My family, adults, young and old, were devastated by the most self-destructive, painful behaviors imaginable. Each one had a knack for carving the most intricately patterned misfortunes out of the stone trapping them, and my chisel dulled by repetitive, futile attempts to set each one of them free.
They were Michelangelo’s squirming Captives, trading a handful of hard-earned good days for an entire cemetery filled with bad ones, a cemetery whose mossy epitaphs glistened for all to read in the light of the Gulf moon, if only they had chosen to do so. No one else slowed their quickened pace to read what was written there; no one else stopped when moving on a dare through such a scary place in the dark. It was simply too much.

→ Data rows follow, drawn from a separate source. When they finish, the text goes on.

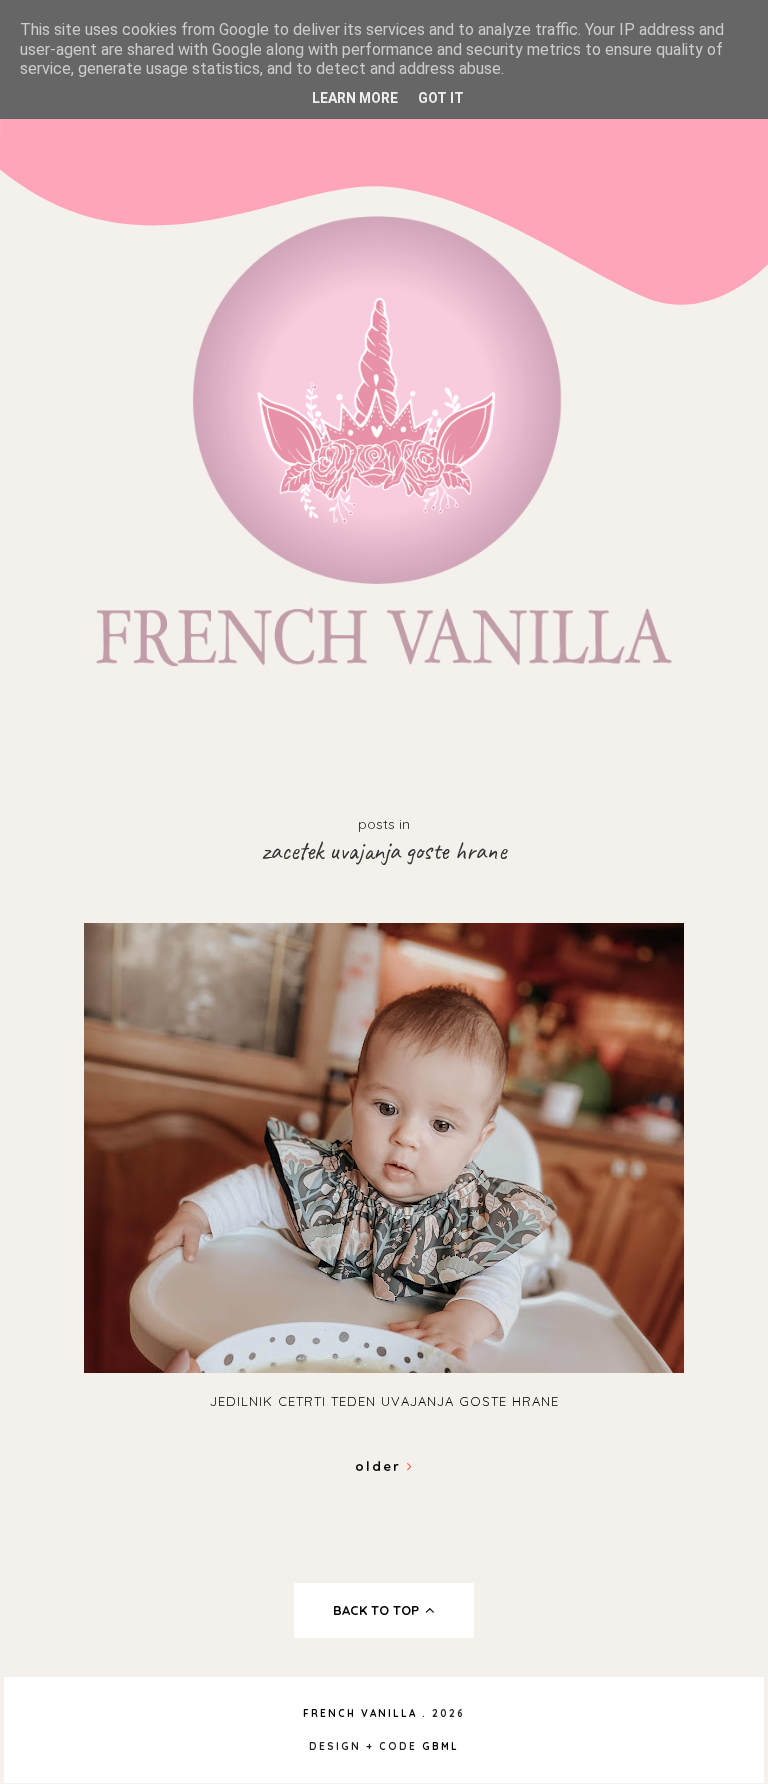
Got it (441, 98)
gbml (440, 1746)
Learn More (355, 98)
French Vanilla (360, 1713)
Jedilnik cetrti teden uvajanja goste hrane (384, 1401)
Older (381, 1466)
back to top (378, 1610)
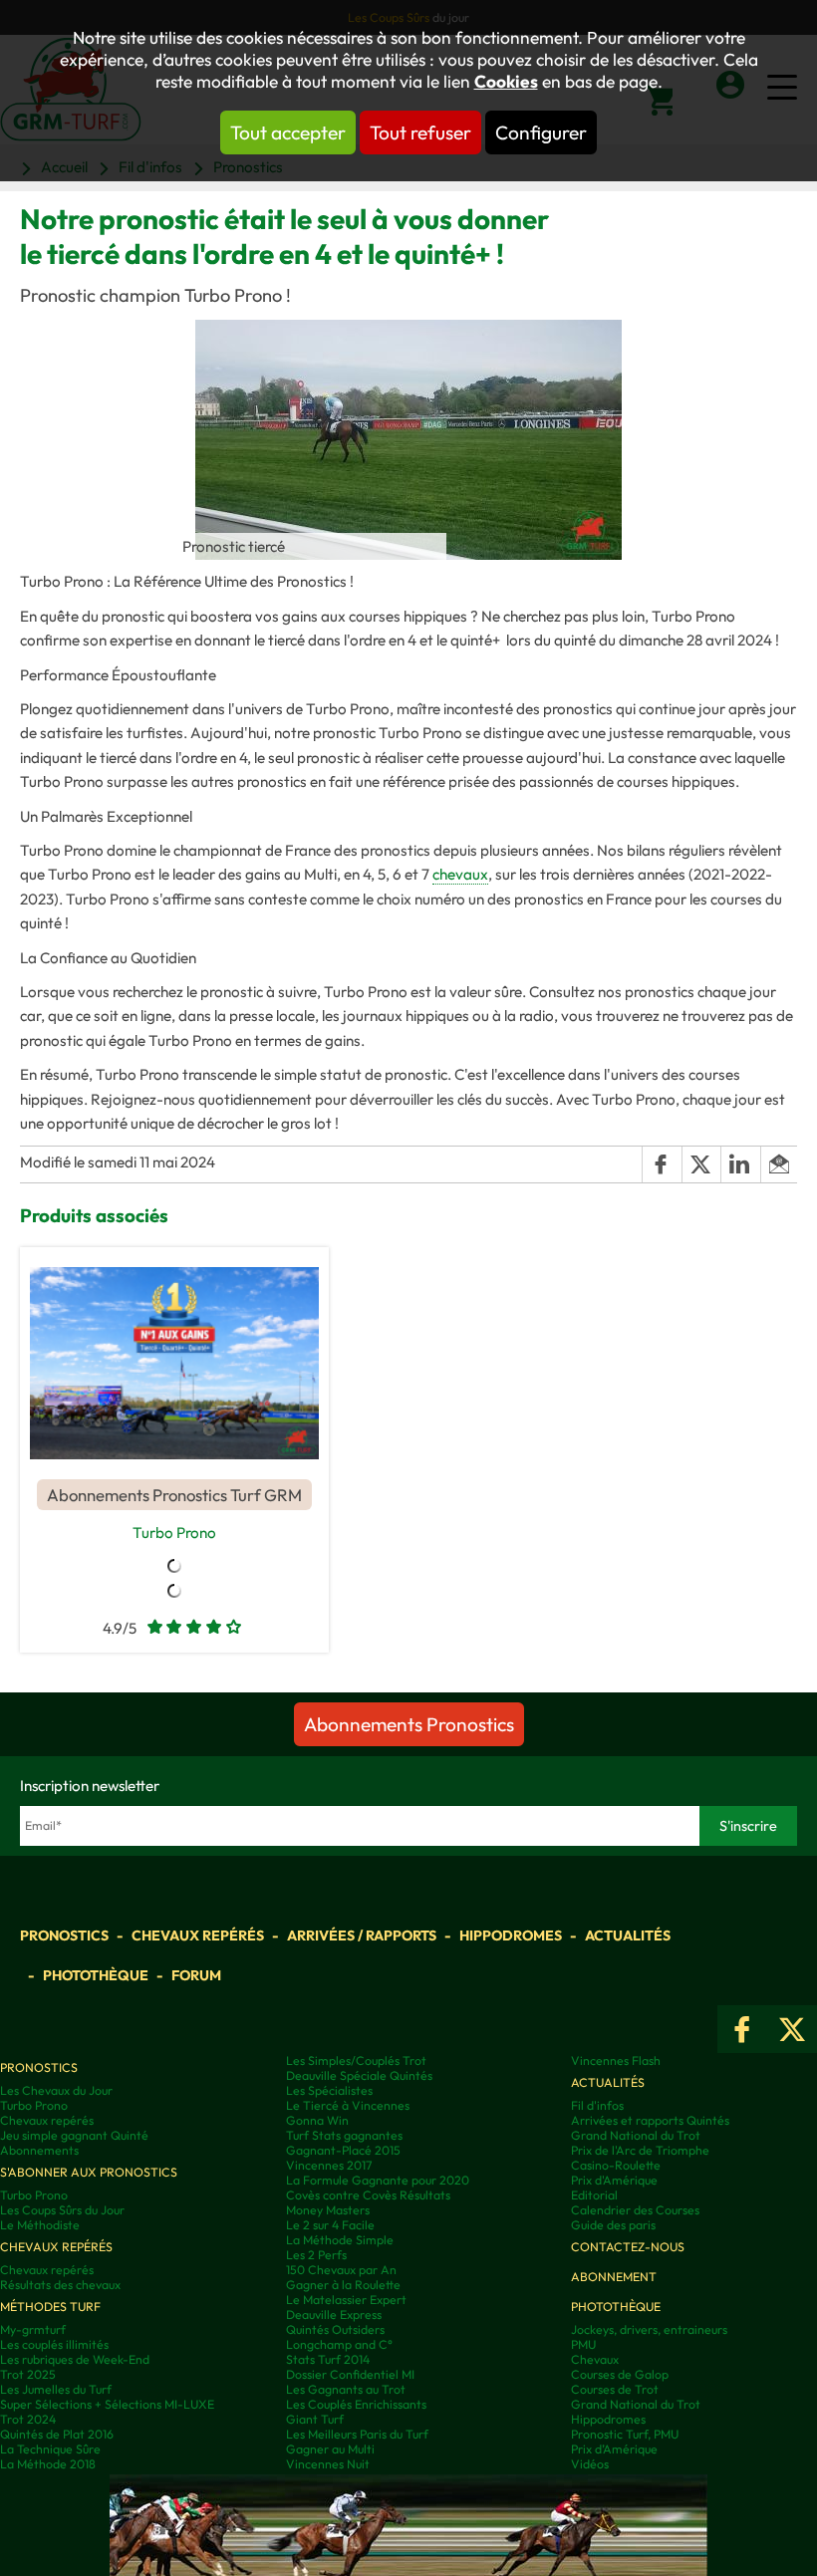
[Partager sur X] (701, 1164)
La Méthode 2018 (48, 2463)
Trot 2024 (28, 2419)
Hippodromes (510, 1935)
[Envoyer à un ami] (778, 1164)
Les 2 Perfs (316, 2254)
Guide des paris (613, 2224)
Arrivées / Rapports (361, 1935)
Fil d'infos (597, 2105)
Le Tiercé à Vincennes (347, 2105)
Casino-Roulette (616, 2165)
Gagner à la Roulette (343, 2284)
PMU (583, 2344)
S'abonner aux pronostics (88, 2172)
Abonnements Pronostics (409, 1724)
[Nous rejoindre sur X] (792, 2029)
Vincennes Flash (616, 2060)
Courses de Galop (620, 2374)
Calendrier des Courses (635, 2209)
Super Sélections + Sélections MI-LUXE (107, 2404)
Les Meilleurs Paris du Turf (357, 2434)
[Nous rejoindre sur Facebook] (742, 2029)
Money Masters (328, 2209)
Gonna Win (317, 2120)
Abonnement (614, 2276)
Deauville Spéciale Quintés (359, 2075)
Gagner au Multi (330, 2449)
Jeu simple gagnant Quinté (74, 2135)
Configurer (541, 132)
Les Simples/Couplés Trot (356, 2060)
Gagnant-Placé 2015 (343, 2150)
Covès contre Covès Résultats (368, 2195)
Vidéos (590, 2463)
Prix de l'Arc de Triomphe (640, 2150)
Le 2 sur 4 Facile (330, 2224)
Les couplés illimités (54, 2344)
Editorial (594, 2195)
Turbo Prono (174, 1532)
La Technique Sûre (50, 2449)
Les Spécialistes (329, 2090)
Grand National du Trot (635, 2135)
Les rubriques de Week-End (74, 2359)
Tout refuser (420, 132)
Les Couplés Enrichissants (356, 2404)
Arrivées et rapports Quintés (650, 2120)
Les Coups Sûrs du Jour (62, 2209)
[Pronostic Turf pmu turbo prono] (174, 1363)
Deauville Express (334, 2314)
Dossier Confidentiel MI (350, 2374)
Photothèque (95, 1975)
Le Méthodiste (40, 2224)
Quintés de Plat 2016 (57, 2434)
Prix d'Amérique (614, 2180)
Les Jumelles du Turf (56, 2389)
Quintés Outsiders (335, 2329)
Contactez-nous (627, 2246)
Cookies (506, 82)
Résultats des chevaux (60, 2284)
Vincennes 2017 (329, 2165)
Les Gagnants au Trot (346, 2389)
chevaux (460, 874)
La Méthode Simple (340, 2239)
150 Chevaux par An (341, 2269)
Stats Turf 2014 (328, 2359)
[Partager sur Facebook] (661, 1164)
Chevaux (595, 2359)
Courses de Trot (615, 2389)
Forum (196, 1975)
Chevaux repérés (198, 1935)
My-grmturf (33, 2329)
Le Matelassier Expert (346, 2299)
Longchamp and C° (339, 2344)
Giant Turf (315, 2419)
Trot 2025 (28, 2374)
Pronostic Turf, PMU (625, 2434)
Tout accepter (288, 132)
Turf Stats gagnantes (344, 2135)
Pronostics (64, 1935)
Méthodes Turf (50, 2306)
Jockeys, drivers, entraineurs (649, 2329)
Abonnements (39, 2150)
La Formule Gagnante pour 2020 (377, 2180)
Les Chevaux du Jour (56, 2090)
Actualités (628, 1935)
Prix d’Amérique (614, 2449)
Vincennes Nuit (328, 2463)
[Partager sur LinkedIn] (740, 1164)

Wracked with worry, I knew I needed respite to keep trying.
Let’s pick this up later.
A reset. The Camino delivered.
My pilgrimage from St. Jean Pied de Port to Santiago was not unique but still miraculous. Like scores of others over hundreds of years, I dropped the heaviness and walked. I soon discovered that being a caregiver defined me, even away from home. Along the way, I mothered younger pilgrims who needed knees wrapped or a listening ear. I led some on a Romanesque architecture tour in Carrion de los Condes. These were not my own children or students, but temporarily reprieved I had something to offer. I was fulfilled.
“Let me carry that for you.” The words of Mark the English pilgrim, offering to add my sleeping bag to his rucksack as we walked together into Puente la Reina, lightening my literal load.
Eleven years later, kind pilgrim Mark is now my husband, and I am grateful to the ancient route that brought us together. Unencumbered, my heart had room for someone strong enough to help bear the weight of my life and those I care for.
All pilgrims should offload what they can shed physically and emotionally: heavy jackets, books, stressors, responsibilities, and pain. All pilgrims, ultimately, need to prepare for the magic that comes from extra space in the rucksack.